== Problem ==
From the data, copy out every line in which the word "will" appears.

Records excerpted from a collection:
════════
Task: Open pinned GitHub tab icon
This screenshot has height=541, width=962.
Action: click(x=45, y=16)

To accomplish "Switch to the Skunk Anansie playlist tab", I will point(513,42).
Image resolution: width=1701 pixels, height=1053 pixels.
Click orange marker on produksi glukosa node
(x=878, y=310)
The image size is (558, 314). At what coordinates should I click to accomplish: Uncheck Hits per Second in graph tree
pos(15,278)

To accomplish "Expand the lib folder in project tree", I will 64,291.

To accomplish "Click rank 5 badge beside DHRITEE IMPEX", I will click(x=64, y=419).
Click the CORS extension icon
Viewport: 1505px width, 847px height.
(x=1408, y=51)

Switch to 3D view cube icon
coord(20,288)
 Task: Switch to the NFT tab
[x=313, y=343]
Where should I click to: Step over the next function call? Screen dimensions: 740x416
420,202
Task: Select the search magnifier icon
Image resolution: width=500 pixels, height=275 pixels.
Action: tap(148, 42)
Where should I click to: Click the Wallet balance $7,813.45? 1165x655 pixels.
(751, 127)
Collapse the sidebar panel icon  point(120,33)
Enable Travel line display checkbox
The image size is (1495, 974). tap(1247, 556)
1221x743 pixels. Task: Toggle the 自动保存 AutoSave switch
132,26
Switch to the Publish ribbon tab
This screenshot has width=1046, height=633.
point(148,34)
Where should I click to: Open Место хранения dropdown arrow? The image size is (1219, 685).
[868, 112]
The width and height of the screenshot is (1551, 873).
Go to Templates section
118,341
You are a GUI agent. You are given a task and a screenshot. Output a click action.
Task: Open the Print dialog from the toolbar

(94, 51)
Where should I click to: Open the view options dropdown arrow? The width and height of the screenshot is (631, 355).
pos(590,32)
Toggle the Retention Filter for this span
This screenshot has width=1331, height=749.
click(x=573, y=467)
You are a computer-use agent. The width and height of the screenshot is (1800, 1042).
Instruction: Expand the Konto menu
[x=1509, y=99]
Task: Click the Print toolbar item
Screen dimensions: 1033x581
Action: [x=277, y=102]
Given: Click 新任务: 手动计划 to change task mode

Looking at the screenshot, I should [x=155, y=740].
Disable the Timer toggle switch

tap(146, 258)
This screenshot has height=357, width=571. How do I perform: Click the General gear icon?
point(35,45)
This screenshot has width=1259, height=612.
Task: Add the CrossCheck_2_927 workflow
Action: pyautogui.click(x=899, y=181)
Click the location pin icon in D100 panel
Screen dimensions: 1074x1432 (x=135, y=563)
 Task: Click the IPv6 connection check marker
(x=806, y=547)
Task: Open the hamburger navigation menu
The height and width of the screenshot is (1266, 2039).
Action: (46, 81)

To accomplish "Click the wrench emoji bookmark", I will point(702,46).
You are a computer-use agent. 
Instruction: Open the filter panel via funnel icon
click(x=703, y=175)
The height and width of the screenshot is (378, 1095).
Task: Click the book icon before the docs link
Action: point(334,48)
════════
== Result for this task ==
To accomplish "Switch to the Skunk Anansie playlist tab", I will point(513,42).
To accomplish "Expand the lib folder in project tree", I will 64,291.
To accomplish "Click rank 5 badge beside DHRITEE IMPEX", I will click(x=64, y=419).
To accomplish "Click the wrench emoji bookmark", I will point(702,46).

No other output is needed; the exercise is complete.